We all know with what results. He has earned a manly living from the first, and therewithal has steadily contributed a vital portion to the current, and to the enduring, literature of his land and language. There was one thing that characterized the somewhat isolated New York group of young writers in his early prime—especially himself and his nearest associates, such as Taylor and Boker, and, later, Aldrich and Winter. They called themselves squires of poesy, in their romantic way, but they had neither the arrogance nor the chances for a self-heralding, more common in these chipper modern days. They seem to have followed their art because they adored it, quite as much as for what it could do for them.

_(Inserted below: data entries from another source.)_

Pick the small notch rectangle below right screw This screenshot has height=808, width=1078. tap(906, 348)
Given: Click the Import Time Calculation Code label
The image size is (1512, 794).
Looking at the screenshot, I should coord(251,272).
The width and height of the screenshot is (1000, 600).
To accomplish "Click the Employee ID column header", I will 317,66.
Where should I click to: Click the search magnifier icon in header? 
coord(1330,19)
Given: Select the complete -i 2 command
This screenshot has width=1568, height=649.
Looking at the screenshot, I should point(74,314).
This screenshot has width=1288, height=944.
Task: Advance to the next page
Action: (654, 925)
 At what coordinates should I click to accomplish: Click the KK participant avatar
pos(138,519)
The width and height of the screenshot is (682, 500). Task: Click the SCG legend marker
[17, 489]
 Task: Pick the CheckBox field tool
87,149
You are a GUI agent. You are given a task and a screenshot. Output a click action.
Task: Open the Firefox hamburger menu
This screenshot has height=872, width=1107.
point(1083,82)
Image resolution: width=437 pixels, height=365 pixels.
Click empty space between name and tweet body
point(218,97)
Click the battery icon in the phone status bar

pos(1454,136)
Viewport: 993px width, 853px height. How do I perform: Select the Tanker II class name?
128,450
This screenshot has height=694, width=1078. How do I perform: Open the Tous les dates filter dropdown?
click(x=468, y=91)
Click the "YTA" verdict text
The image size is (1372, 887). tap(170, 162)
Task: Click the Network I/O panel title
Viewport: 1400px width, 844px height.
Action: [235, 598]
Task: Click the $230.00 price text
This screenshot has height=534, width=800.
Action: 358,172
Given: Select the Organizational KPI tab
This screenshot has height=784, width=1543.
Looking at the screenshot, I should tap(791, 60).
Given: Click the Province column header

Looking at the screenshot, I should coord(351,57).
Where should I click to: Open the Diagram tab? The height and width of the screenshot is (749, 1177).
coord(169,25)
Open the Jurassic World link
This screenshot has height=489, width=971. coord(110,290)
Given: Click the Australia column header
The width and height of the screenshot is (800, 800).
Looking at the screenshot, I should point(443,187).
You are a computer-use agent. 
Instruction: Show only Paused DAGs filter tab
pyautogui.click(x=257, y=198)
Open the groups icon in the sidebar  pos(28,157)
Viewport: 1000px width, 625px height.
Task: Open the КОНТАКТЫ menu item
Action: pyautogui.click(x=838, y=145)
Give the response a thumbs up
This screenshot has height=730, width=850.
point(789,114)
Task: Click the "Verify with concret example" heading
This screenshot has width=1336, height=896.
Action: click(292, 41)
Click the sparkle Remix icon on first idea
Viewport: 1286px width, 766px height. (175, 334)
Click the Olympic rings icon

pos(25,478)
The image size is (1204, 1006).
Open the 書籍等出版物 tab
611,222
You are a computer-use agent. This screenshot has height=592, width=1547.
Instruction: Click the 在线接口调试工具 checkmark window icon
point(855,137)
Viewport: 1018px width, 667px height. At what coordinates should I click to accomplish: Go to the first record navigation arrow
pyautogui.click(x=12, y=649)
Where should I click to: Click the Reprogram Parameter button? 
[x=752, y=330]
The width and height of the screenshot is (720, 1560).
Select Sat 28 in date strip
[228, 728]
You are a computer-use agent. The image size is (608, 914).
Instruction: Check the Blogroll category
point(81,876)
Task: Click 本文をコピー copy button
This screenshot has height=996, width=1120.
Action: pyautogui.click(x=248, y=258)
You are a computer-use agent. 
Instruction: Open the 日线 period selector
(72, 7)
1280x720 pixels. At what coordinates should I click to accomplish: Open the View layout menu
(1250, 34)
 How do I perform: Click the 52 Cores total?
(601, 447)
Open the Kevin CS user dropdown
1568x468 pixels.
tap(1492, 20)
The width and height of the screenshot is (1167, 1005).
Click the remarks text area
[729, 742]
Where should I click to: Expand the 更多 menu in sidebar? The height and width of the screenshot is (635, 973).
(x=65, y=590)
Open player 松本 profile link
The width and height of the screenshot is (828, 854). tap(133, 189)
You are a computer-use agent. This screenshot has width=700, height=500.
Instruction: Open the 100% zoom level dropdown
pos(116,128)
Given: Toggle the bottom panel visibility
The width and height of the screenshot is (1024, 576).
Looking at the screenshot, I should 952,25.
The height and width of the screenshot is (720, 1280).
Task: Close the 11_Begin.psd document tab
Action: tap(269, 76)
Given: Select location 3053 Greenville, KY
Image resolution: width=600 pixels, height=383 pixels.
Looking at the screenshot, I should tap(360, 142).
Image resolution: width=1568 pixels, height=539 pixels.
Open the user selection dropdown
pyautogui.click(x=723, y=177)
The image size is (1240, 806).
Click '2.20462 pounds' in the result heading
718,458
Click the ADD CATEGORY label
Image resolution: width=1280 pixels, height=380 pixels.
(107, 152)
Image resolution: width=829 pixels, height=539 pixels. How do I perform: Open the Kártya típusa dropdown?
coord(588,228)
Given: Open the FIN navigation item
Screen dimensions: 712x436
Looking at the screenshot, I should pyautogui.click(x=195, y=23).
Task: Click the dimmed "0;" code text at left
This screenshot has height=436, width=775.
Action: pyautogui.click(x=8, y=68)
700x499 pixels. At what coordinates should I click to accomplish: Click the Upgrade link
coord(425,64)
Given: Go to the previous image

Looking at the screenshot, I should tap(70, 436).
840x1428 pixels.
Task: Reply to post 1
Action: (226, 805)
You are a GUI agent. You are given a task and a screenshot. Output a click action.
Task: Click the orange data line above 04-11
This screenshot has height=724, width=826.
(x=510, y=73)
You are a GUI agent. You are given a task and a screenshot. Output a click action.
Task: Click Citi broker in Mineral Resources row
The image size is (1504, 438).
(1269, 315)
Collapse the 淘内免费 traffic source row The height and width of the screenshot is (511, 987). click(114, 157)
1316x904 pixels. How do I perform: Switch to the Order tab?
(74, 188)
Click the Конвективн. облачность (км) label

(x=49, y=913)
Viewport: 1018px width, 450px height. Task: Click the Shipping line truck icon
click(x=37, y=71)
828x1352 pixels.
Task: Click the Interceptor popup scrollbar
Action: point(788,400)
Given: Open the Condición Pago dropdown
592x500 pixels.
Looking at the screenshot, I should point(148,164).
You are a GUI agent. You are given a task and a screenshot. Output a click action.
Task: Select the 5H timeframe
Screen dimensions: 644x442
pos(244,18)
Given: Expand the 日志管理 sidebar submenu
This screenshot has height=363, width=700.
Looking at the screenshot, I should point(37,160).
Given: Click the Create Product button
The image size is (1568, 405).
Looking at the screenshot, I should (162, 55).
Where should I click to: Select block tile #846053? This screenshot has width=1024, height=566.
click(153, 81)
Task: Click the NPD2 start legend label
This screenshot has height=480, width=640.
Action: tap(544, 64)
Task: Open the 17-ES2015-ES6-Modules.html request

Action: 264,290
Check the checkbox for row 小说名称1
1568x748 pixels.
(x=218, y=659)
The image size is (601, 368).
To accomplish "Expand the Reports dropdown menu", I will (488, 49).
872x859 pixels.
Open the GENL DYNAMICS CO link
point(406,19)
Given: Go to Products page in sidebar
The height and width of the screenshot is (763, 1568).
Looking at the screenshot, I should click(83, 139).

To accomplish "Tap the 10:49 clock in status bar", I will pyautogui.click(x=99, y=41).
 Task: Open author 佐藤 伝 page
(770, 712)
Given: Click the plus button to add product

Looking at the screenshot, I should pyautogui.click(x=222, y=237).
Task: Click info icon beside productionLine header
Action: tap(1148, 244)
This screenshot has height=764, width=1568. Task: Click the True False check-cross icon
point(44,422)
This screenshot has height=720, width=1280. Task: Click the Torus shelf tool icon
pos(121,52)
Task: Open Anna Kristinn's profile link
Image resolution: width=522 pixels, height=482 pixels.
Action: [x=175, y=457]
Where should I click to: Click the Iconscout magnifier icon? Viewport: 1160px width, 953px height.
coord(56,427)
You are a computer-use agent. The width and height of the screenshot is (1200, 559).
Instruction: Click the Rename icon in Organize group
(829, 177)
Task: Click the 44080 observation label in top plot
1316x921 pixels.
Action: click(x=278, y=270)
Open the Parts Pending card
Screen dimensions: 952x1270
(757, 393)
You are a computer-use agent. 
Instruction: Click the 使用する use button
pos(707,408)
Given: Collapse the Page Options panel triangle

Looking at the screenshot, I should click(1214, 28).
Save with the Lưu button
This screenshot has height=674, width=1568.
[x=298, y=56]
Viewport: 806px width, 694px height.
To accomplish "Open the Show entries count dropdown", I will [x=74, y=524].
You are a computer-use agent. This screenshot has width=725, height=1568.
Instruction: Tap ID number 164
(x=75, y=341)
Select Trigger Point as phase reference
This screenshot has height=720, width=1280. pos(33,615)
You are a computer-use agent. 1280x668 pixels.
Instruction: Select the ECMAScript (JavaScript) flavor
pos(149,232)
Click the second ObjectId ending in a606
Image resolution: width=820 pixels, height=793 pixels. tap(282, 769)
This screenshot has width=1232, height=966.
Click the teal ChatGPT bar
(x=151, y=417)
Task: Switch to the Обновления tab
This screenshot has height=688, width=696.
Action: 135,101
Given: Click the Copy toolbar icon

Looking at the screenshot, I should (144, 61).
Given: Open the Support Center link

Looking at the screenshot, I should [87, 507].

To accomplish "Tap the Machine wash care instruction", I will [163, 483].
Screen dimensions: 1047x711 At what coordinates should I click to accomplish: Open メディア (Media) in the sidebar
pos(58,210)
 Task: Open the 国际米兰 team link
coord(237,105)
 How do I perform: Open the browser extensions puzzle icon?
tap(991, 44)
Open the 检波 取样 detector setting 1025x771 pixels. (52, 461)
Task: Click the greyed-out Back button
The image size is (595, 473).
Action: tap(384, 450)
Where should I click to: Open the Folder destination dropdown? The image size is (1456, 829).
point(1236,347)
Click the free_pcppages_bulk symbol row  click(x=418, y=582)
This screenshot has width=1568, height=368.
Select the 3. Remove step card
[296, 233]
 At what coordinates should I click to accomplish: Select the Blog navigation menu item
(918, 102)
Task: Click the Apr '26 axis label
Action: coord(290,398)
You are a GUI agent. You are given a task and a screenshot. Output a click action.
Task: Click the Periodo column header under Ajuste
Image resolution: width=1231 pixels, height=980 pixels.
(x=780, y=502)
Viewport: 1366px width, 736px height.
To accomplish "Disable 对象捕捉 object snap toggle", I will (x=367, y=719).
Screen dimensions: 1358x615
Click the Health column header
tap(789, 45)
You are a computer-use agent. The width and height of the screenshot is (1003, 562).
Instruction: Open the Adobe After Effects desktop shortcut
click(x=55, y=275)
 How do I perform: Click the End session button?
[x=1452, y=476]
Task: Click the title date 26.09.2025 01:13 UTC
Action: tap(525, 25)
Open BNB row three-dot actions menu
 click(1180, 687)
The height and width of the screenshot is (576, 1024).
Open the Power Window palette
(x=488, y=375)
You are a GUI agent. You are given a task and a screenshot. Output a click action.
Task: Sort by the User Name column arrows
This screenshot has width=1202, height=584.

Of Mr. Stoddard it may be said that there have been few important literary names and enterprises, North or South, but he has “been of the company.” If he found friends in youth, he has abundantly repaid his debt in helpful counsel to his juniors—among whom I am one of the eldest and most grateful. But I cannot realize that thirty-seven years of our close friendship have passed since I showed my first early work to him, and he took me to a publisher. Just as I found him then, I find him any evening now, in the same chair, in the same corner of the study, “under the evening lamp.” We still talk of the same themes; his jests are as frequent as ever, but the black hair is silvered and the active movements are less alert. I then had never known a mind so stored with bookish lore, so intimate with the lives of rare poets gone by, yet to what it then possessed he, with his wonderful memory, has been adding ever since.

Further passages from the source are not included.